Rare de lire un livre qui ait un tel pouvoir. Tout est bon, dans cet opus, un équilibre total entre le style et l’histoire, l’auteur et le lecteur. Fabuleux.
Et pourquoi ? Houlà, pas simple.
D’abord le style. Deux faits essentiels :
- il s’agit d’une narration à la première personne. On y voit donc le style classique de la biographie. Mais vite, on s’aperçoit qu’on est plusieurs, derrière l’épaule du narrateur : le lecteur, certes, mais aussi comme une autre présence, floue, à la fois Holden (le héros) adulte refusant de grandir tout en sachant qu’il le doit, et un autre, inconnu ;
- ensuite un vocabulaire et des formulations extraordinaires de saveur.
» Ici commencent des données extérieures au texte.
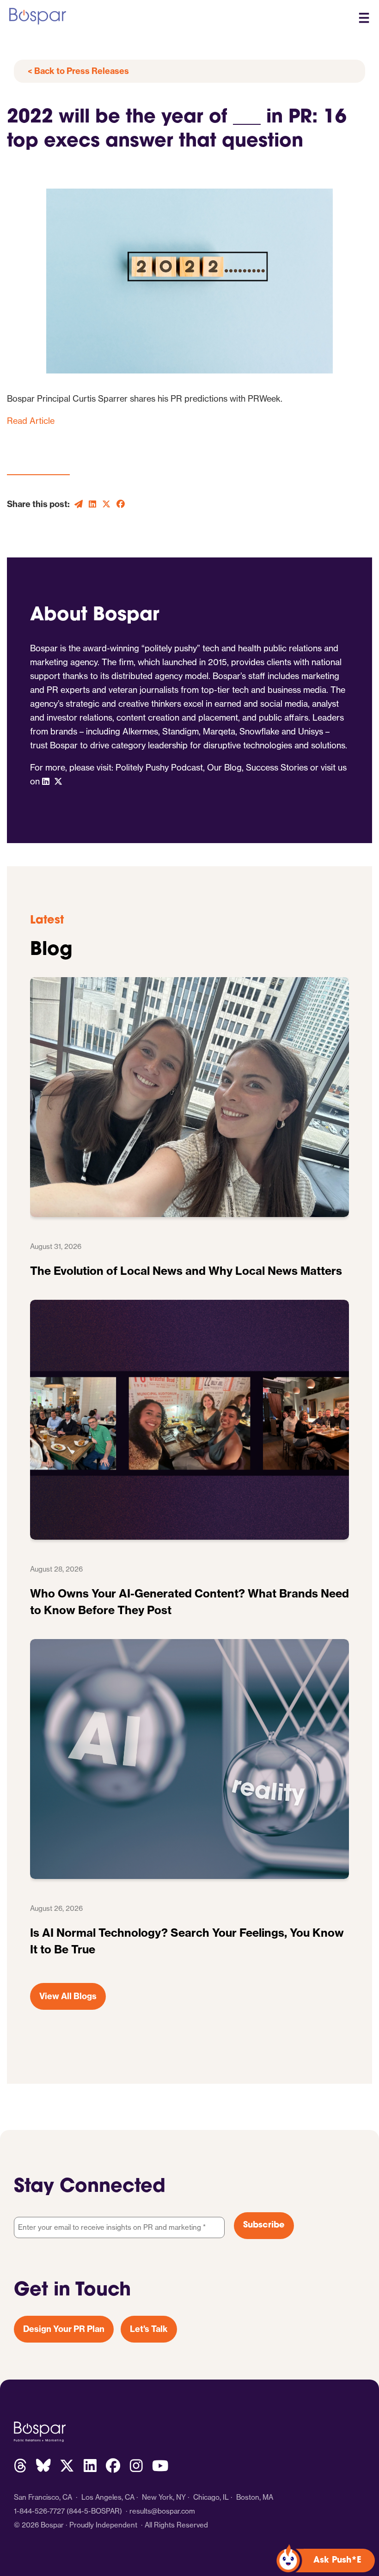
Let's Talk (149, 2329)
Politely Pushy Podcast (159, 767)
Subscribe (264, 2225)
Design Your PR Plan (63, 2329)
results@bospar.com (162, 2511)
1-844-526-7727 (39, 2511)
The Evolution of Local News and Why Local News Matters (186, 1271)
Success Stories (277, 767)
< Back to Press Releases (78, 71)
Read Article (31, 421)
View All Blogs (68, 1996)
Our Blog (224, 767)
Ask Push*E (337, 2561)
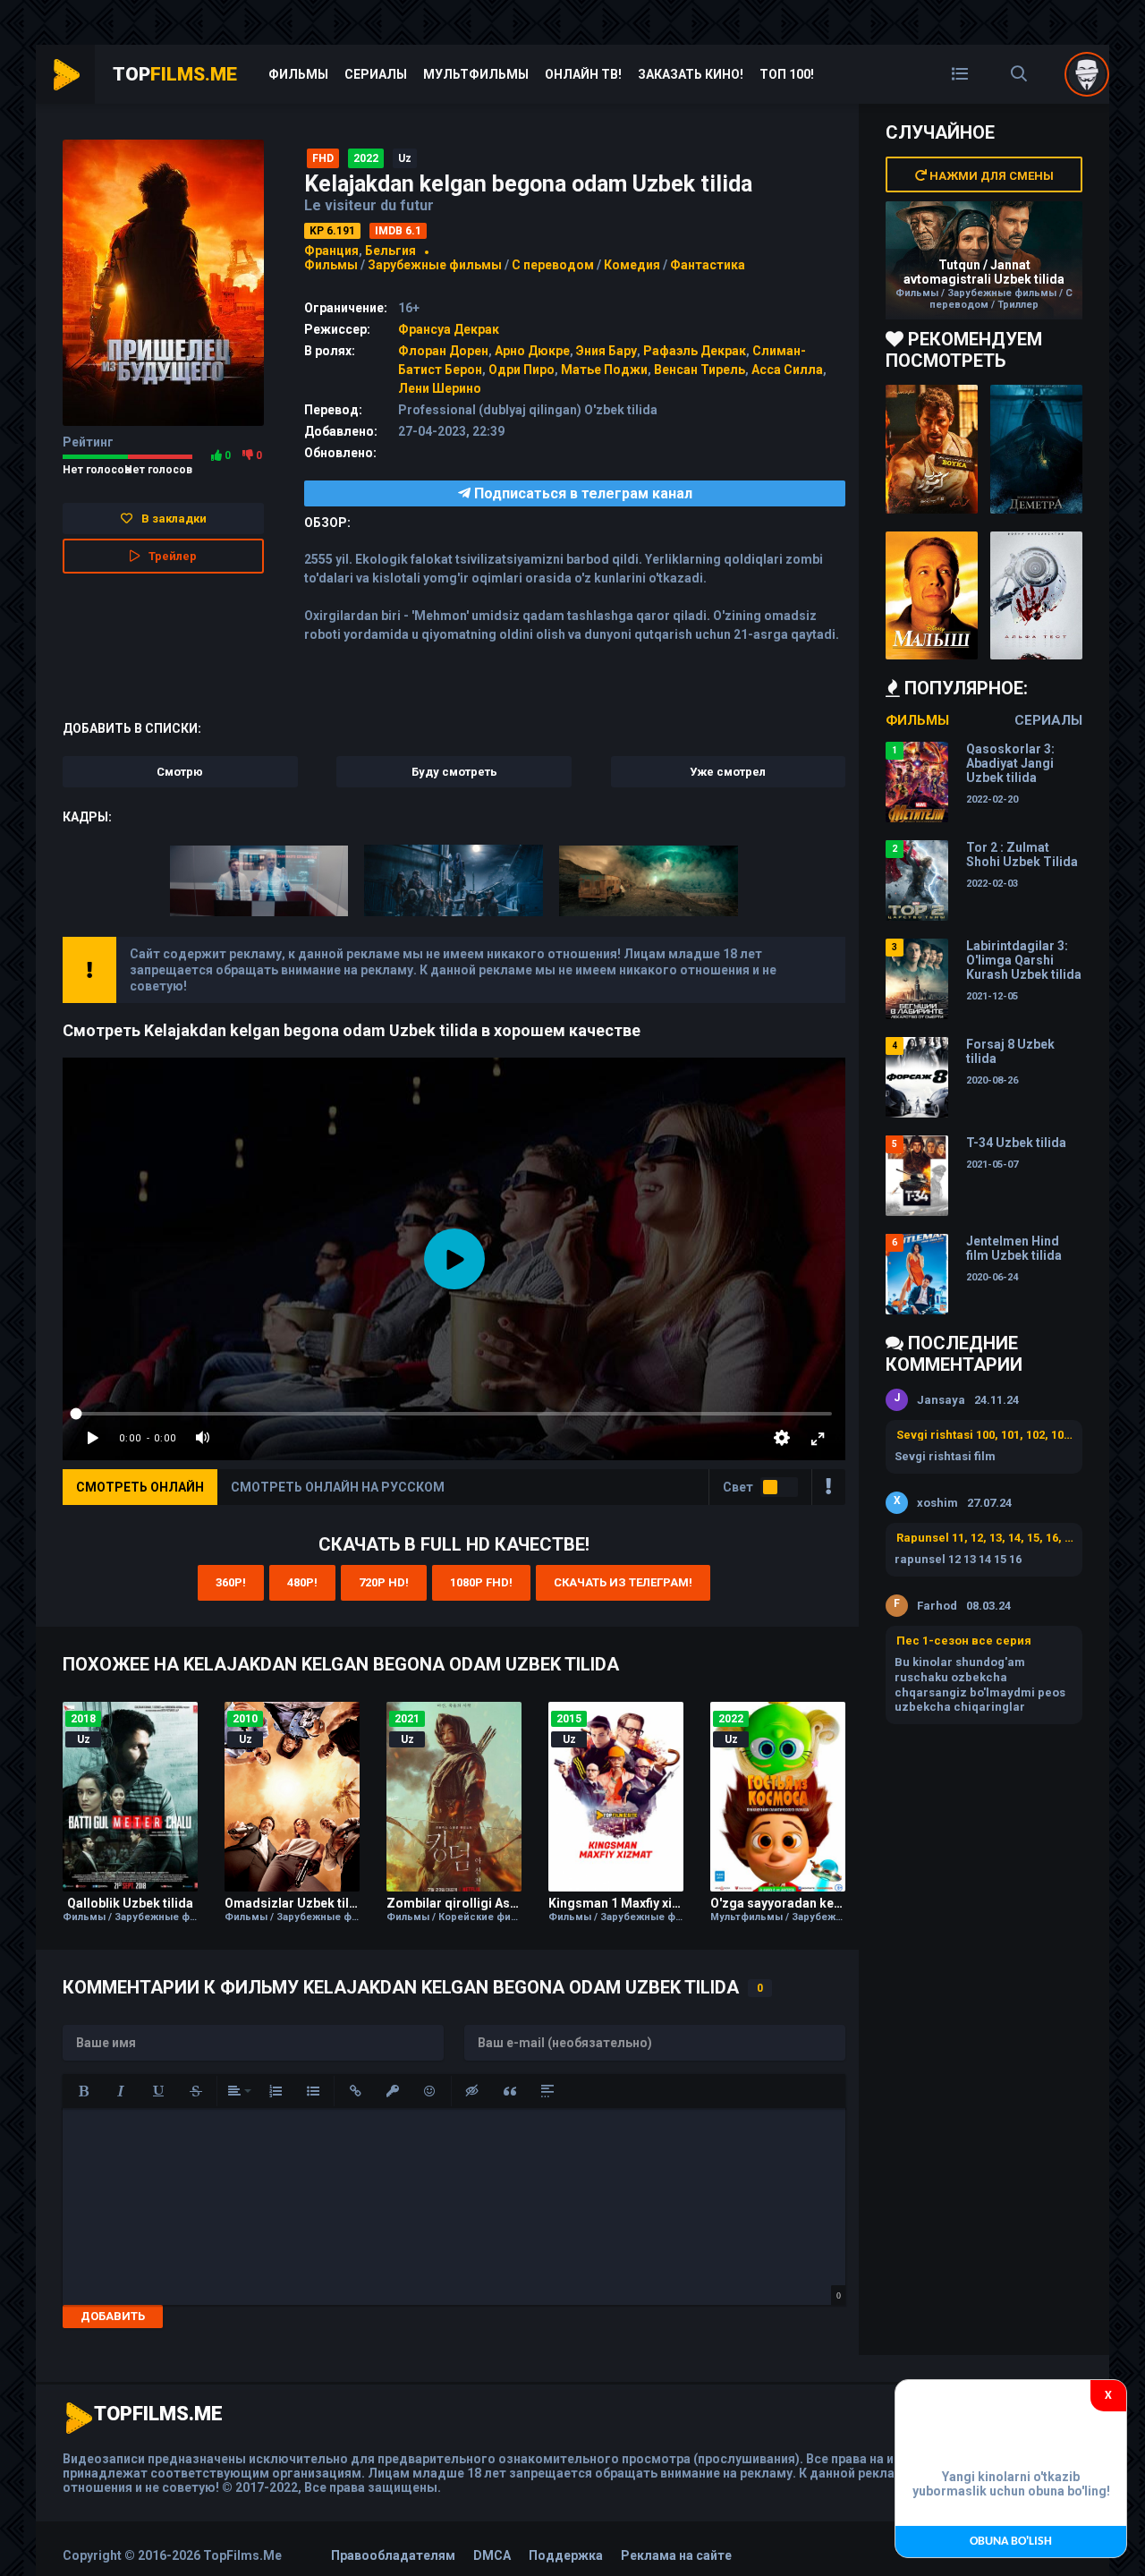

Un langage très simple, presque parlé, mais exprimant avec une force énorme les émotions de l’adolescent, que l’on ressent physiquement en soi. Violence, attirance pour les autres et refus de se montrer... Ce qui est déjà beaucoup, mais est en plus complété par des formules chocs, lapidaires, résumées improbables d’aphorismes adolescents, mais éternels. Et pour finir, une adaptation, un changement du vocabulaire, de son débit, en fonction des situations.
L’histoire, direz vous ? C’est encore mieux. D’abord la révolte d’un adolescent face au monde des adultes, qu’il ne comprends pas. La relations aux femmes, tant les amies, les mères, la prostituée, vue comme une sorte de métaphore d’attirance et de répulsion sexuelle. Puis, plus doucement, le désarroi de ce même adolescent dans ses relations aux autres, les amis, Jane, Sally. Les inhibitions, les incompréhensions, comprises mais pas acceptées, et qui rejaillissent en violence verbale. Le rapport au corps aussi, le sien malingre. Ceux des autres, boutonneux (les pauvres) ou musclé (les enfoirés). Et puis les blessures. La relation aux parents, cassée, au frère mort, essentiel, au frère vivant, présent/absent, à la petite sœur, seule femme acceptée, finalement, et presque mère de remplacement.
Tout est mobilisé autour d’une histoire, celle d’un adolescent perdu. Qui nous montre aussi comment est la société. Plus de panneaux, plus de repères, pour ramener les perdus.
C’est là, je pense, que réside la plus grande valeur de ce livre : Que nous dit JD Salinger ? que l’adolescence est un sale moment. On le sait tous , on a tous été adolescent. Il utilise toute notre expérience de lecteur pour mous l’intimer avec force, efficacité et violence.
Mais aussi que c’est encore plus dur. Qu’il n’y a plus de lien social. Qu’on est tous seuls, avec juste peut-être, une petite sœur, qui de toute façon, deviendra grande.
J’ai lu sur le net que ce livre est l’histoire de la dérive d’un ado. Je ne suis pas d’accord. L’adolescent s’en sortira. Mal, mais il s’en sortira. La société dans laquelle il vit, par contre... Pour moi, c’est plus l’histoire de la dérive d’une société.